Back to Repositories

Testing CPU Adam Optimizer Performance in DeepSpeed

This test suite evaluates the performance of DeepSpeed’s CPU-based Adam optimizer implementation against PyTorch’s native Adam optimizer. It measures and compares execution times for gradient updates on large parameter tensors, providing critical performance benchmarking data.

Test Coverage Overview

The test provides comprehensive coverage of optimizer performance characteristics by comparing DeepSpeed’s CPU Adam implementation against PyTorch’s baseline.

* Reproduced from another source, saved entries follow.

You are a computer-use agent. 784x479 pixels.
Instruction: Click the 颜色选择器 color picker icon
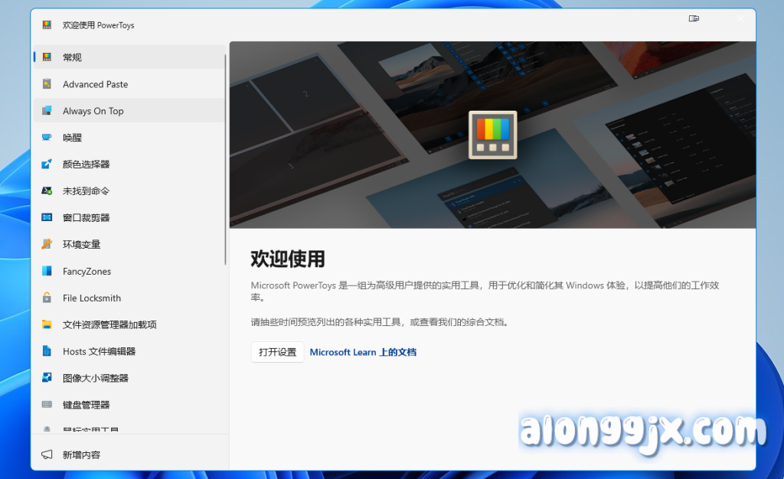tap(47, 165)
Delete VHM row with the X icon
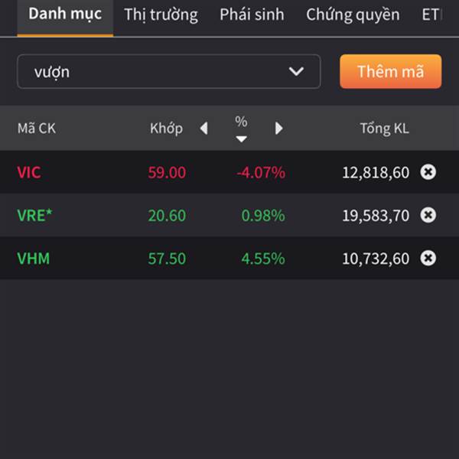The height and width of the screenshot is (459, 459). [x=428, y=259]
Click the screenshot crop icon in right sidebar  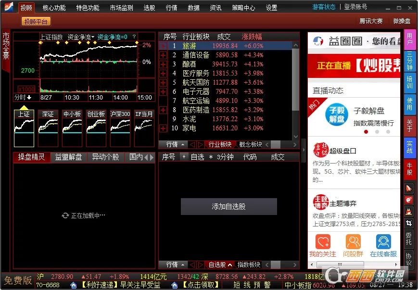pos(409,223)
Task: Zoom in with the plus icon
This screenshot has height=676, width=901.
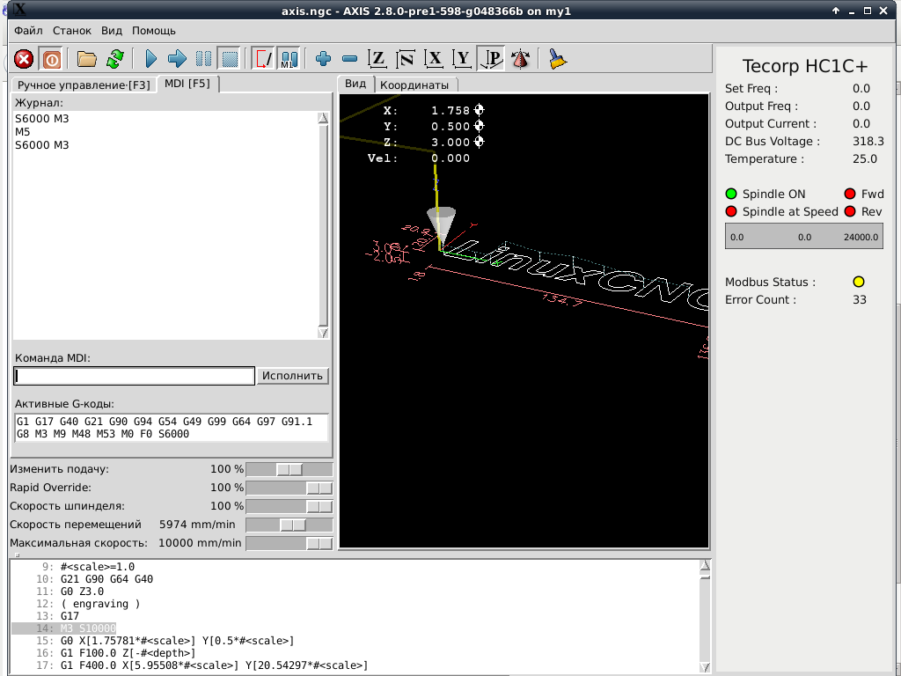Action: pos(323,59)
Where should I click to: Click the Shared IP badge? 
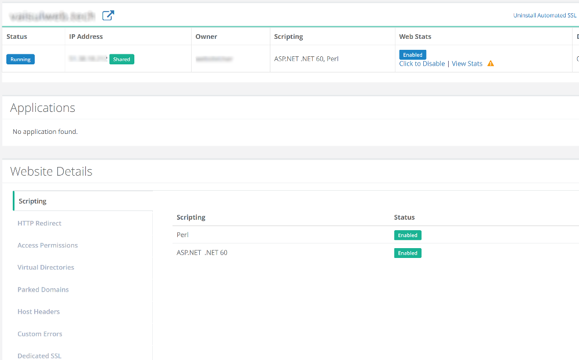tap(122, 59)
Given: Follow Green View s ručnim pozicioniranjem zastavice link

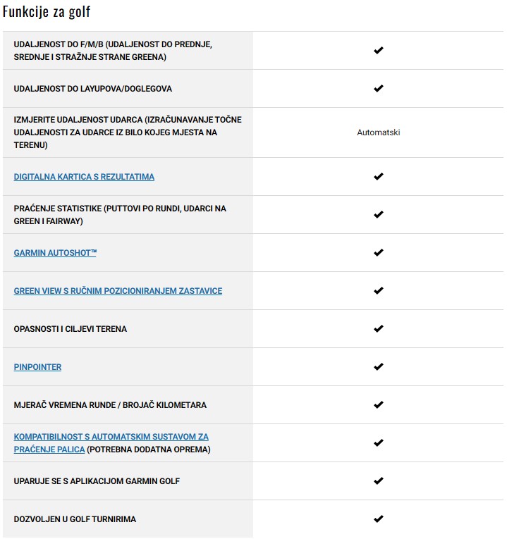Looking at the screenshot, I should (118, 291).
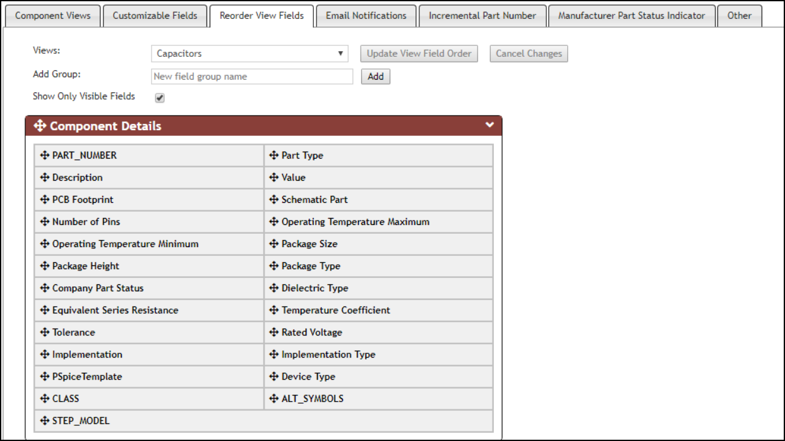This screenshot has width=785, height=441.
Task: Click the drag handle beside Rated Voltage
Action: pyautogui.click(x=273, y=332)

Measures step() execution time across multiple iterations
Tests with large-scale parameter tensors (1GB+)
Validates performance with different group sizes
Ensures consistent gradient updates

Implementation Analysis

The testing approach employs a systematic performance comparison methodology using identical parameter configurations for both optimizers.

Implements parallel testing of both optimizer variants
Uses controlled environment with fixed iterations (NUM_ITERS=100)
Maintains consistent gradient values for fair comparison
Leverages PyTorch’s Parameter management system

Technical Details

Testing Framework: Python unit testing
Primary Dependencies: PyTorch, DeepSpeed
Test Parameters: 1GB model size, 274432 group size
Device Target: CPU-specific implementation
Performance Metrics: Average step time calculation

Best Practices Demonstrated

The test implementation showcases several performance testing best practices for optimizer comparisons.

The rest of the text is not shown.